• [Study text]:

Liberalised Remittance Scheme (LRS)

Liberalised Remittance Scheme (LRS)
  • Context  

  • The Liberalised Remittance Scheme (LRS) streamlines the process for Indians to send money abroad for purposes like education, medical treatment, or investment 

  • The recent surge in Indian spending on education in Georgia rose from $10.33 million in 2018-19 to $50.25 million in 2024-25.  

  • Key Features: 

  • It is introduced by the RBI in 2004 

  • It allows resident individuals to remit up to USD 250,000 per financial year 

  • The scheme is regulated by the Foreign Exchange Management Act (FEMA), 1999 

  • Funds can be sent for a wide range of uses, including education, travel, medical treatment, investments, gifts, and donations 

  • It is a streamlined process, and no RBI approval is required for remittances within the specified limit 

  • Transactions are tracked by the individual's PAN card to ensure the total amount does not exceed the annual cap 

  • Eligibility Criteria 

  • The individual must be an Indian citizen 

  • Resident minors are also eligible for the LRS scheme.

• [Record extracts]:
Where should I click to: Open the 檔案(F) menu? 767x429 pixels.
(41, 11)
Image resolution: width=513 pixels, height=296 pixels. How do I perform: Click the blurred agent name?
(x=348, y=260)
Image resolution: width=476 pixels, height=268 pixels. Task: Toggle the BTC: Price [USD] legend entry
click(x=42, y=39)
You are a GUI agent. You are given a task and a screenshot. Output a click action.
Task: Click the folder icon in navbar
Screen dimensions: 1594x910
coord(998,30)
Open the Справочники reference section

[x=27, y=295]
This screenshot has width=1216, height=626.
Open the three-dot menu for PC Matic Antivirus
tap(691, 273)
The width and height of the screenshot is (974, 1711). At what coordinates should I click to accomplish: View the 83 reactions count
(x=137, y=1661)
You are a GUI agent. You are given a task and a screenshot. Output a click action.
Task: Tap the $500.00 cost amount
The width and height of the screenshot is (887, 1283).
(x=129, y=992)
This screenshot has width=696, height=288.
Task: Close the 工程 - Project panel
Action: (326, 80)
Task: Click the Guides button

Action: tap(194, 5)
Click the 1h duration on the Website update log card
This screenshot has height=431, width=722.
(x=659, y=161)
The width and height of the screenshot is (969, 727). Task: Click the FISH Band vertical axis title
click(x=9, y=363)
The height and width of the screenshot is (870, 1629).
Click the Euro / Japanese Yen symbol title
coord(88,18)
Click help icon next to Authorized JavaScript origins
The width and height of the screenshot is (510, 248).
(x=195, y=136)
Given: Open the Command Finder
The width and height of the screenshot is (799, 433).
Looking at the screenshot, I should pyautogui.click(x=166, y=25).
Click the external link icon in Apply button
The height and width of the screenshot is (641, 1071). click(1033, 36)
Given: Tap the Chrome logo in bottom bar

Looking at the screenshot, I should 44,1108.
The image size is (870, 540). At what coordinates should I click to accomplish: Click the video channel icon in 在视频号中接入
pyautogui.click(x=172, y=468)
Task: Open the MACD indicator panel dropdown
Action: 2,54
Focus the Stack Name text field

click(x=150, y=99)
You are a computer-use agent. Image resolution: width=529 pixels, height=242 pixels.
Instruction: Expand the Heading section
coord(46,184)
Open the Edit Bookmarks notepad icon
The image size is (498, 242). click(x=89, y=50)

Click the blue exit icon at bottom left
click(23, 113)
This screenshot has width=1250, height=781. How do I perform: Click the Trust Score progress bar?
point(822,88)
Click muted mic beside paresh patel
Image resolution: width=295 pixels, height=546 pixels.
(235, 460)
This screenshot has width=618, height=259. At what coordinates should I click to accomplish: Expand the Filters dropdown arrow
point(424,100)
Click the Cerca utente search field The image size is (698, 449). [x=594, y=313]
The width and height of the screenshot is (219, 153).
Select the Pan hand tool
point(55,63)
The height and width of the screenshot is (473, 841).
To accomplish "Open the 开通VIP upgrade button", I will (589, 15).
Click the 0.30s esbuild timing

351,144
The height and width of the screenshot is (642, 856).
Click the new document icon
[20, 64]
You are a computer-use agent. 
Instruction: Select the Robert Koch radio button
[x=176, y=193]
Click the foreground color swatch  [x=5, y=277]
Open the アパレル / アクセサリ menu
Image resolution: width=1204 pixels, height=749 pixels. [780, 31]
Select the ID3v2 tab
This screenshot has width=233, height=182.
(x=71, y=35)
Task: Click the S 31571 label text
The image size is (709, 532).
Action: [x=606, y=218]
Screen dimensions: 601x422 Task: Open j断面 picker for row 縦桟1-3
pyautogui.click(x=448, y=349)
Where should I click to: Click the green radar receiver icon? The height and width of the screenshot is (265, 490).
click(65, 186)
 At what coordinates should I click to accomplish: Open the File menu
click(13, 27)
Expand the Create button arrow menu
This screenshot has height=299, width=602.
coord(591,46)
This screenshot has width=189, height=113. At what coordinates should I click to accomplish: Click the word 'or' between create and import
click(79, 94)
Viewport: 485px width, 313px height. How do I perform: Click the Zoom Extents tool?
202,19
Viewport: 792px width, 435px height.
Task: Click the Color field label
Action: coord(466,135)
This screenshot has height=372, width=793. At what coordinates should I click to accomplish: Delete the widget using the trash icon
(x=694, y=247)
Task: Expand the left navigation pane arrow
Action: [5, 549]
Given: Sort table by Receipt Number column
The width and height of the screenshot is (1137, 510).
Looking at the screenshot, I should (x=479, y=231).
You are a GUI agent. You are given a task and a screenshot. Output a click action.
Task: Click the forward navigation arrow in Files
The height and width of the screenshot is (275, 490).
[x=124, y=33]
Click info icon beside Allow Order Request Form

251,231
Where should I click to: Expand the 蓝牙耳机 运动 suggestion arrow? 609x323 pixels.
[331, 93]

• [What you will do]:
• a. In the Liberalised Remittance Scheme text, list every use given in the line that begins "Funds can be sent for a wide range of uses".
• b. Write the next part of the Liberalised Remittance Scheme text, starting after its final line.
The rows are separate material from the Liberalised Remittance Scheme text.

• [Expected responses]:
• a. Education, travel, medical treatment, investments, gifts, donations

• b.
  • The minor's guardian must sign the LRS declaration form 

  • Not Eligible:  

  • Corporate firms 

  • Partnership firms 

  • HUF firms. 

  •  NRIs also cannot avail this scheme 

  • Prohibited Transactions 

  • Sending money to buy lottery tickets, enter sweepstakes, or purchase items banned in India 

  • Remittances for margin trading, margin calls, or foreign exchange (forex) trading 

  • Transferring funds to countries blocked by the RBI under the Financial Action Task Force (FATF) 

  • Acquiring Foreign Currency Convertible Bonds (FCCBs) issued in overseas secondary markets.